Can you present every line of the data below as a numbered list, leaving out any blank lines?

● Data for locating visible targets
'''
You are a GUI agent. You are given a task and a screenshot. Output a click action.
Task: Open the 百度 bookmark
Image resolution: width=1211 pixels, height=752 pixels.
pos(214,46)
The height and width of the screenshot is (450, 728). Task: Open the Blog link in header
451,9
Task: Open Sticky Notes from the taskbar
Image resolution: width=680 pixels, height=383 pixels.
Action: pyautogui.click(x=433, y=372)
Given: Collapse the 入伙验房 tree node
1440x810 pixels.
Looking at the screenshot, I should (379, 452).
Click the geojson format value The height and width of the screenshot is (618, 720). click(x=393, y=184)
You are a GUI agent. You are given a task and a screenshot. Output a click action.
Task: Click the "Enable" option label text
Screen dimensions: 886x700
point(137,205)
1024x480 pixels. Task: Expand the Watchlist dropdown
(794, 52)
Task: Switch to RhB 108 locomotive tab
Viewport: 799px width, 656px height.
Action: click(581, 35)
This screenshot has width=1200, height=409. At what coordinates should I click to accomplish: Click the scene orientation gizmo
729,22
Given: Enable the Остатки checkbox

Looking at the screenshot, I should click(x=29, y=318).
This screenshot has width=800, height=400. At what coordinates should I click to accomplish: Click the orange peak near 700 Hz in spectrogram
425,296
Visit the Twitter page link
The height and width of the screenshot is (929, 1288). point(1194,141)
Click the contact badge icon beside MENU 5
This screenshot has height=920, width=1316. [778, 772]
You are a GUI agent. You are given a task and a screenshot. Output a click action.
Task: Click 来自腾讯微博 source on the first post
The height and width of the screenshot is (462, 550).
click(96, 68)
'''
● Correct result
1. You are a GUI agent. You are given a task and a screenshot. Output a click action.
2. Task: Open the 百度 bookmark
3. Image resolution: width=1211 pixels, height=752 pixels.
4. pos(214,46)
5. The height and width of the screenshot is (450, 728). Task: Open the Blog link in header
6. 451,9
7. Task: Open Sticky Notes from the taskbar
8. Image resolution: width=680 pixels, height=383 pixels.
9. Action: pyautogui.click(x=433, y=372)
10. Given: Collapse the 入伙验房 tree node
11. 1440x810 pixels.
12. Looking at the screenshot, I should (379, 452).
13. Click the geojson format value The height and width of the screenshot is (618, 720). click(x=393, y=184)
14. You are a GUI agent. You are given a task and a screenshot. Output a click action.
15. Task: Click the "Enable" option label text
16. Screen dimensions: 886x700
17. point(137,205)
18. 1024x480 pixels. Task: Expand the Watchlist dropdown
19. (794, 52)
20. Task: Switch to RhB 108 locomotive tab
21. Viewport: 799px width, 656px height.
22. Action: click(581, 35)
23. This screenshot has width=1200, height=409. At what coordinates should I click to accomplish: Click the scene orientation gizmo
24. 729,22
25. Given: Enable the Остатки checkbox
26. Looking at the screenshot, I should click(x=29, y=318).
27. This screenshot has width=800, height=400. At what coordinates should I click to accomplish: Click the orange peak near 700 Hz in spectrogram
28. 425,296
29. Visit the Twitter page link
30. The height and width of the screenshot is (929, 1288). point(1194,141)
31. Click the contact badge icon beside MENU 5
32. This screenshot has height=920, width=1316. [778, 772]
33. You are a GUI agent. You are given a task and a screenshot. Output a click action.
34. Task: Click 来自腾讯微博 source on the first post
35. The height and width of the screenshot is (462, 550).
36. click(96, 68)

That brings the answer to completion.